Stored records –
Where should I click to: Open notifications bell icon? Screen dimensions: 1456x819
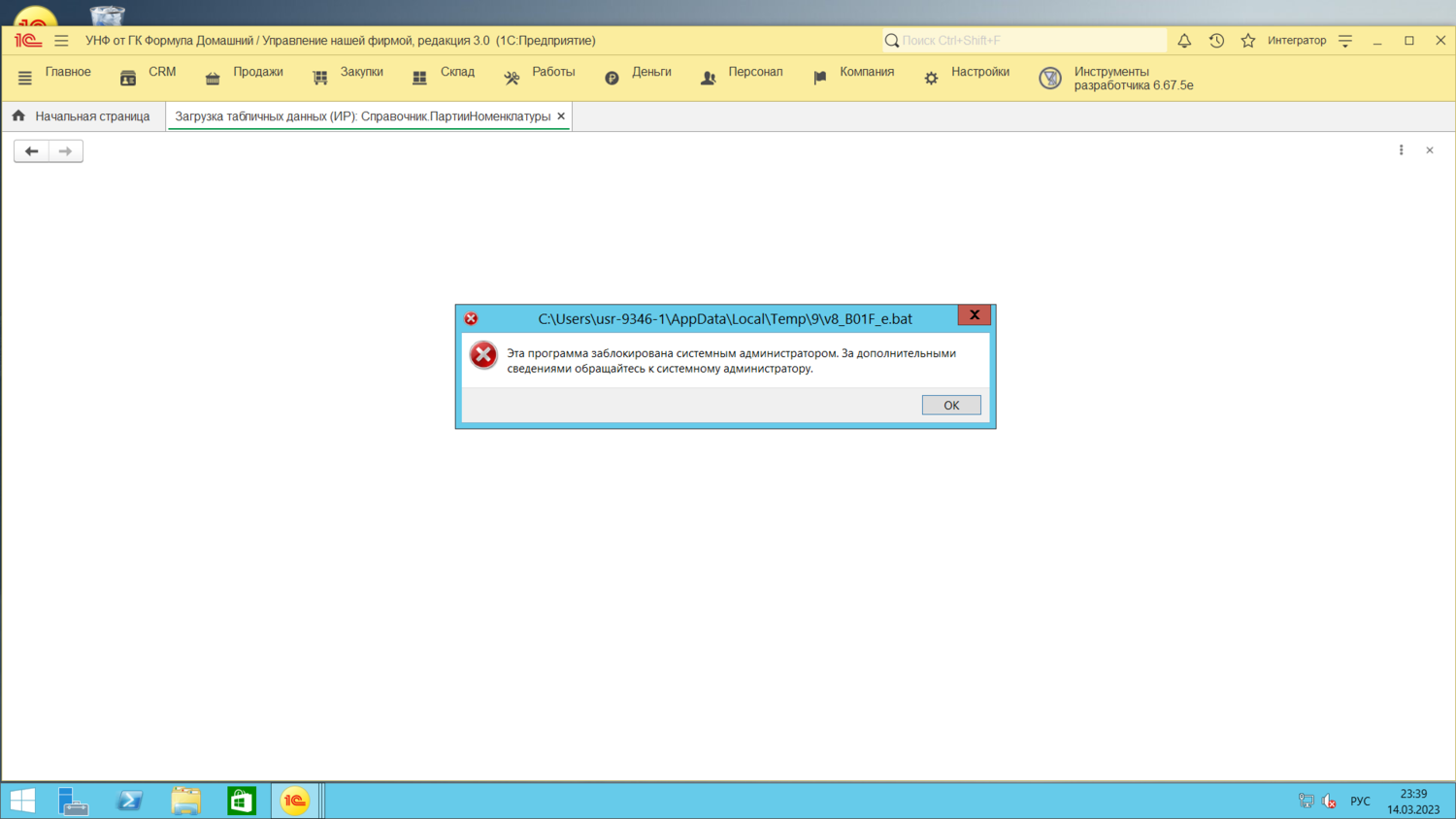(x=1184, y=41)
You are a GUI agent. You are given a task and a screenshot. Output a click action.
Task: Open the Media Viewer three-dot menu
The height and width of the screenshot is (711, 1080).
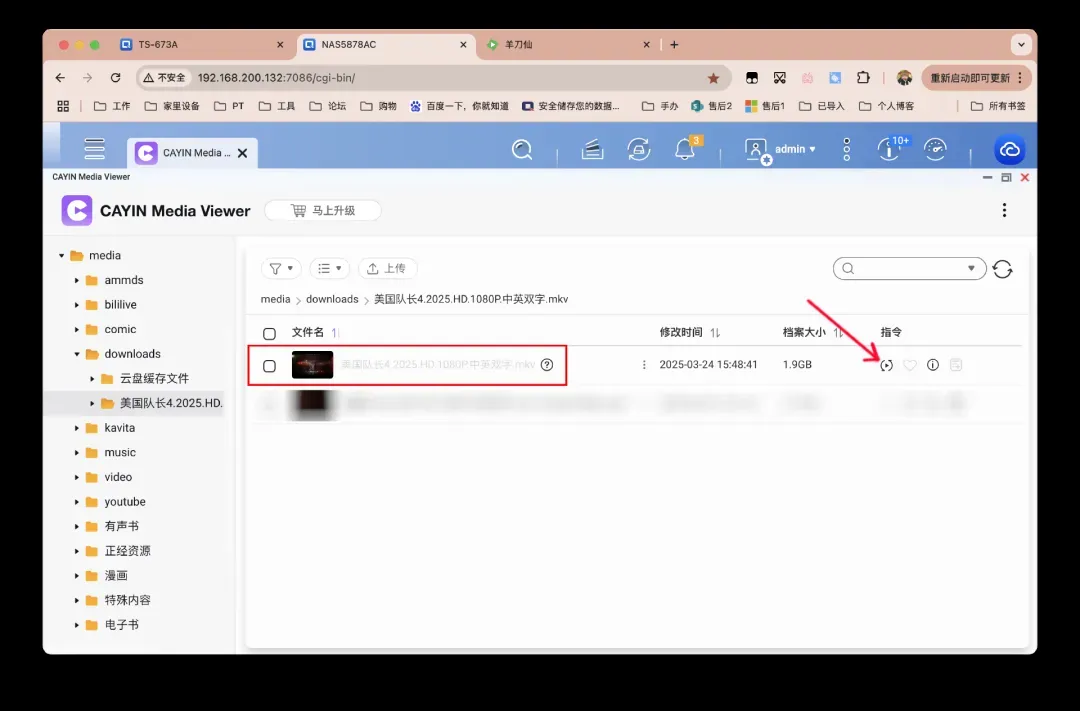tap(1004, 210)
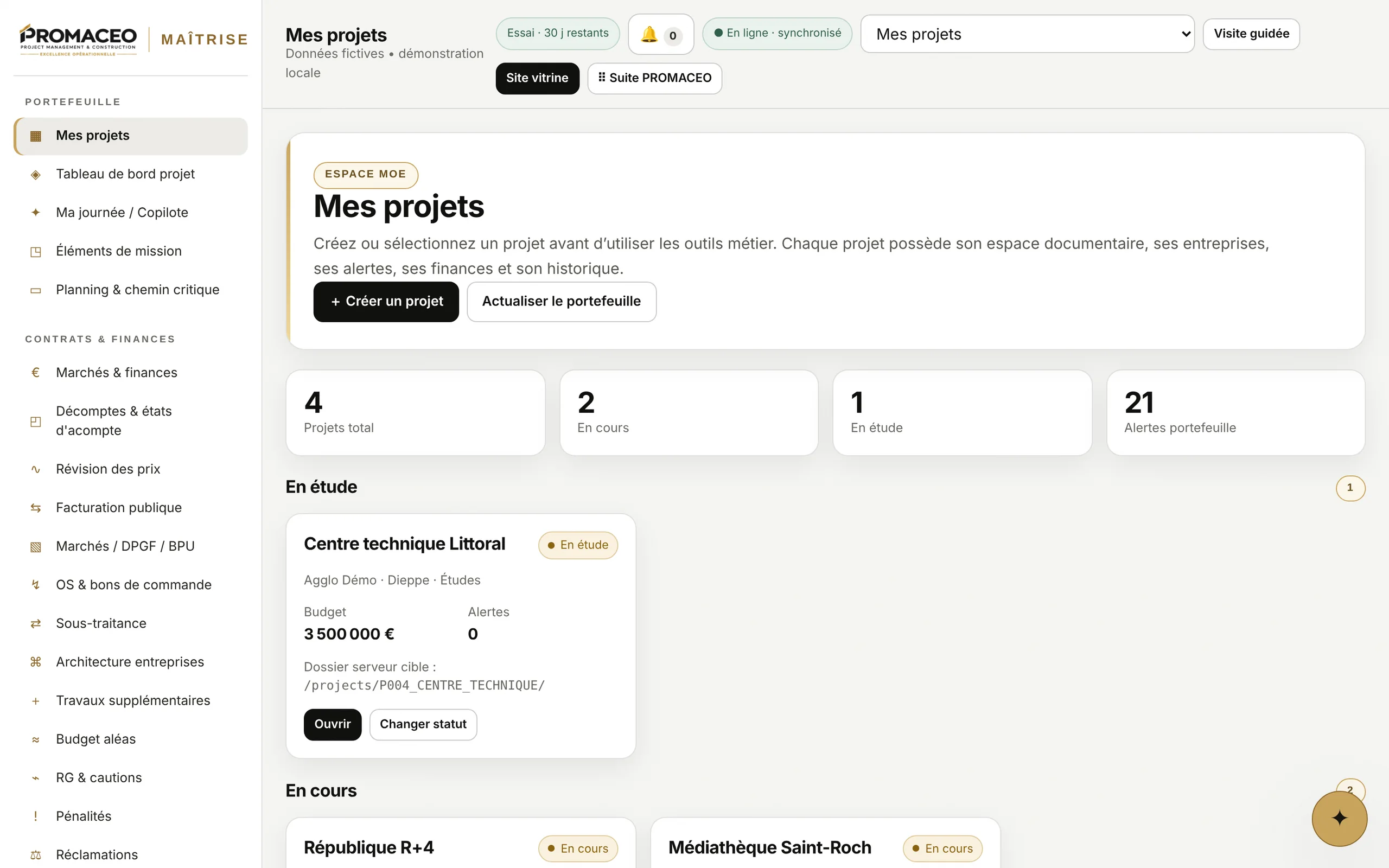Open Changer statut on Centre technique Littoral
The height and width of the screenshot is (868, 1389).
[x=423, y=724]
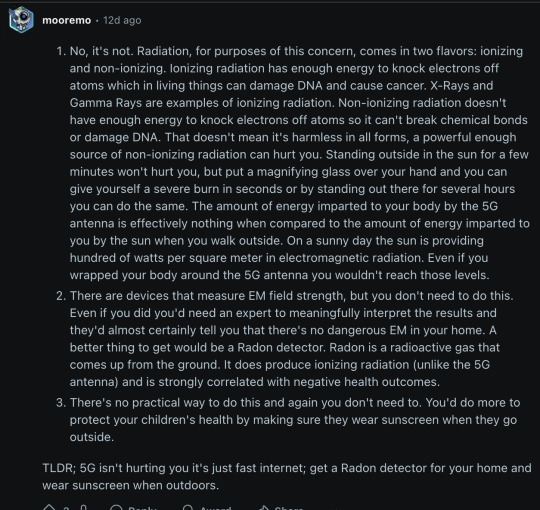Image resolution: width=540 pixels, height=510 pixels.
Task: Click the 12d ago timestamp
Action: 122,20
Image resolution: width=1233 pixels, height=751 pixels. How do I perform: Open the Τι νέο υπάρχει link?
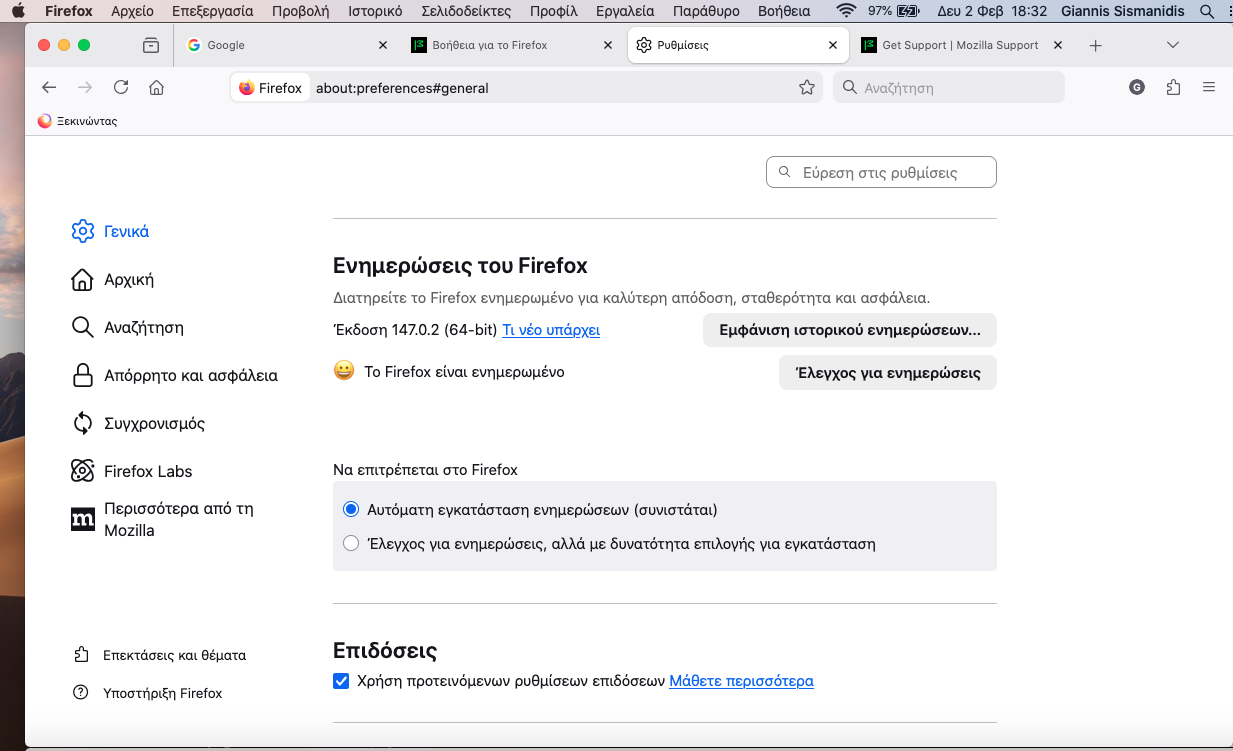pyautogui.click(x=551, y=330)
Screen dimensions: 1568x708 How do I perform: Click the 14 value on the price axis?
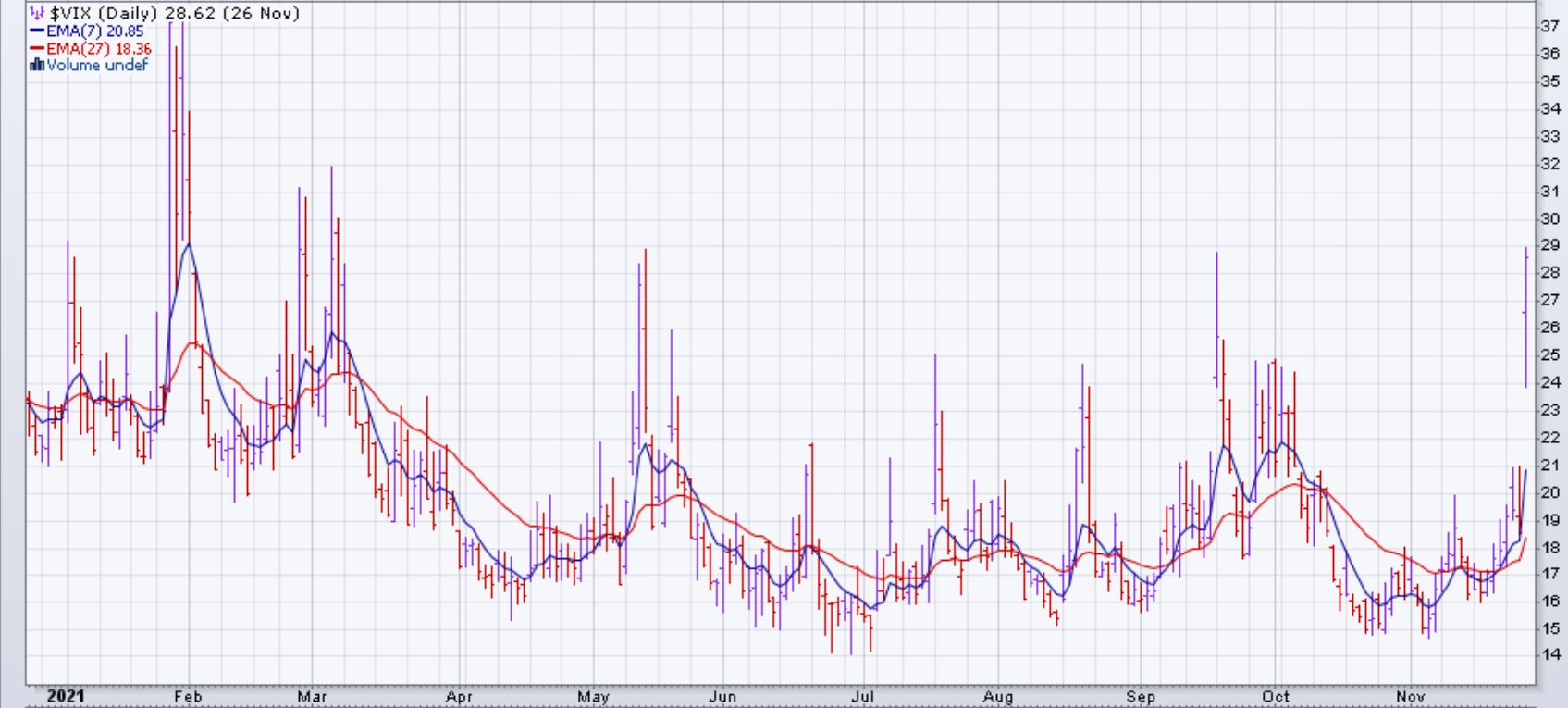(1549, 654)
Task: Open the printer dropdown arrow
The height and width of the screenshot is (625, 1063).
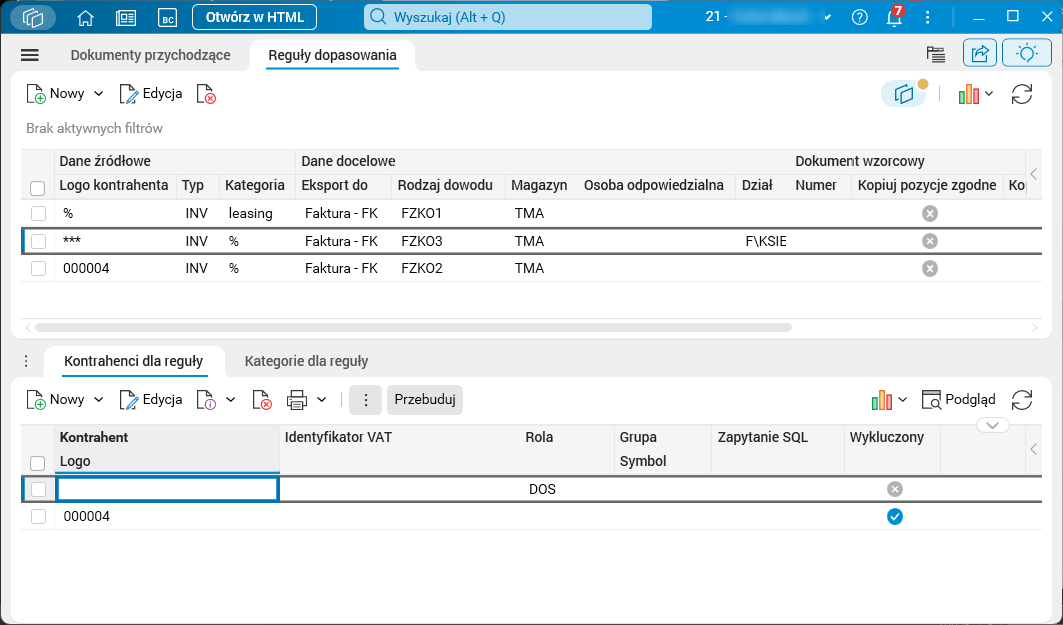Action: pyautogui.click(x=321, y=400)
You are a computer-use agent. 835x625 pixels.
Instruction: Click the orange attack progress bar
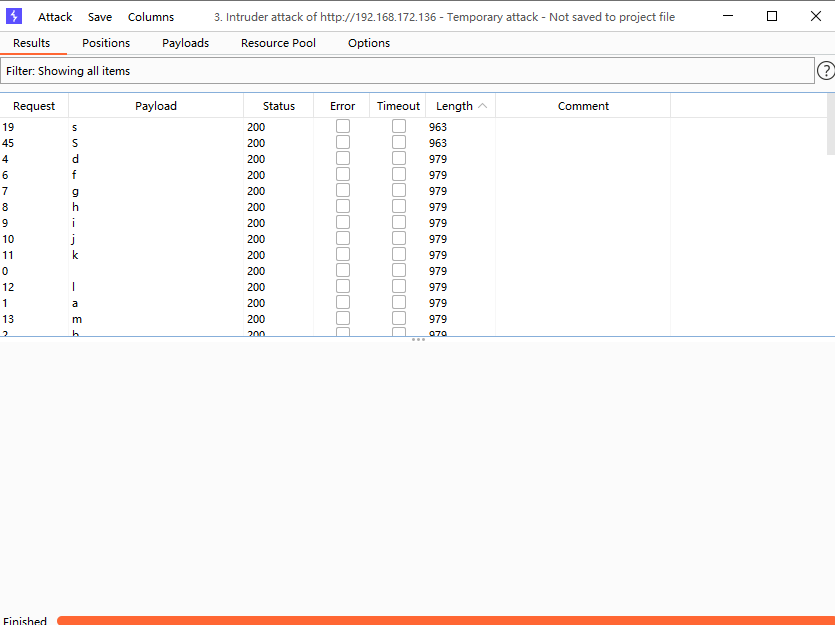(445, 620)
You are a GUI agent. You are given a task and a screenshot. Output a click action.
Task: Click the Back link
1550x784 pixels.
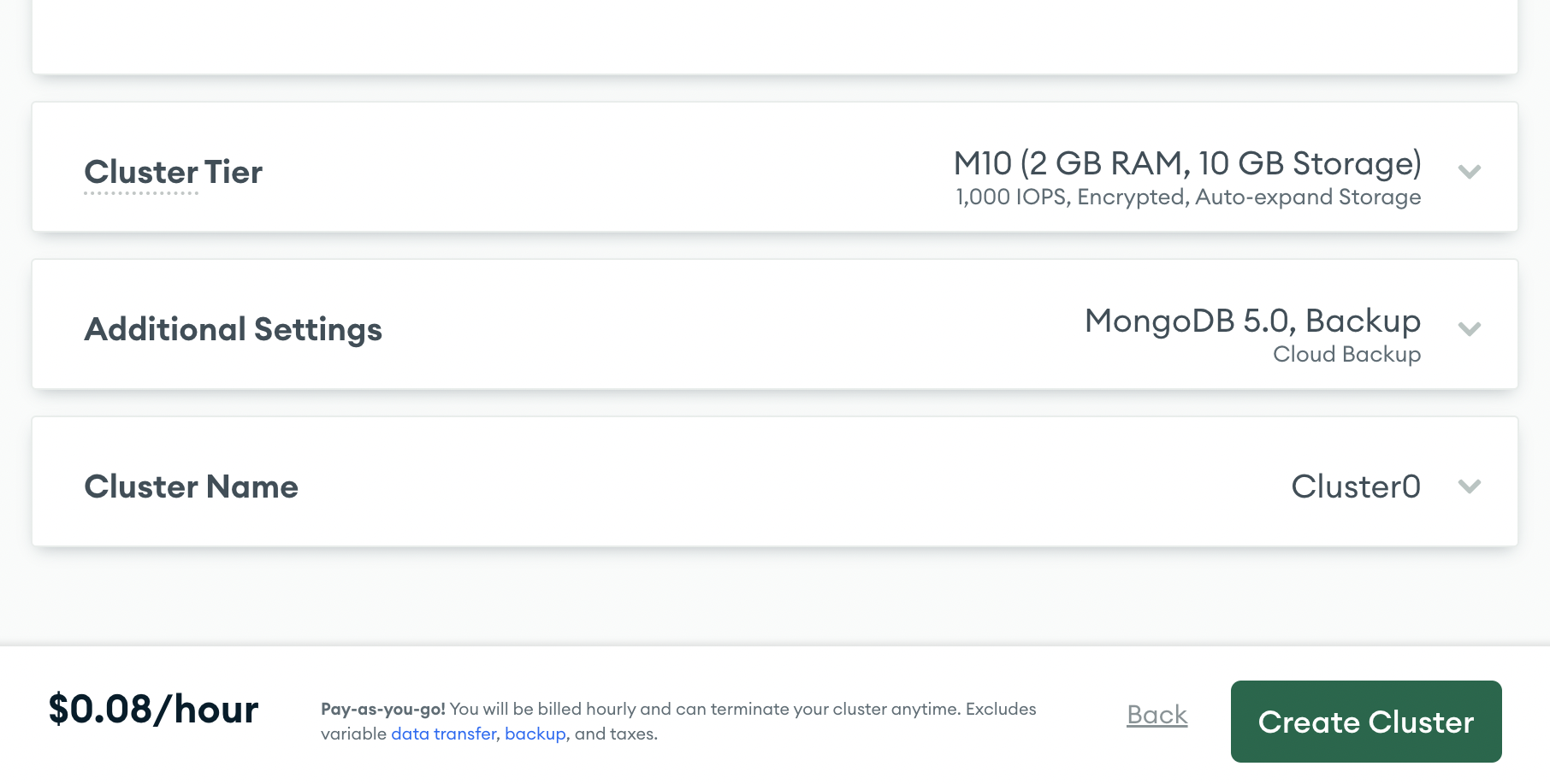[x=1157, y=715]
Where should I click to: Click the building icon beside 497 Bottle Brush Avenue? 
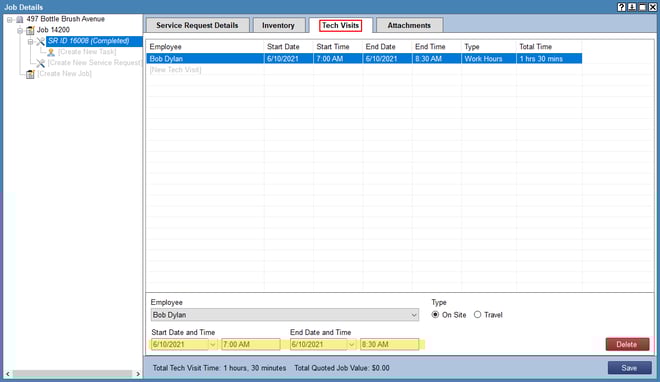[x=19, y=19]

Assignment –
Give the records back exactly. Leave the pictures out.

Output for this task –
Where should I click to: Open notifications bell icon? Screen dimensions: 1456x819
(x=1184, y=41)
You are a GUI agent. You are given a task and a screenshot. Output a click action.
Task: Open the Media Viewer three-dot menu
The height and width of the screenshot is (711, 1080).
tap(1004, 210)
Open Changer statut on Centre technique Littoral
The height and width of the screenshot is (868, 1389).
[x=423, y=724]
Image resolution: width=540 pixels, height=510 pixels.
Task: Click the 12d ago timestamp
Action: 122,20
Image resolution: width=1233 pixels, height=751 pixels. How do I perform: Open the Τι νέο υπάρχει link?
pyautogui.click(x=551, y=330)
Screen dimensions: 1568x708 How do I perform: Click the 14 value on the price axis?
(1549, 654)
Task: Open the printer dropdown arrow
The height and width of the screenshot is (625, 1063).
Action: pyautogui.click(x=321, y=400)
You are a computer-use agent. 835x625 pixels.
Instruction: Click the orange attack progress bar
(445, 620)
You are a GUI agent. You are given a task and a screenshot. Output a click action.
Task: Click the Back link
1550x784 pixels.
[x=1157, y=715]
Where should I click to: Click the building icon beside 497 Bottle Brush Avenue? 
[x=19, y=19]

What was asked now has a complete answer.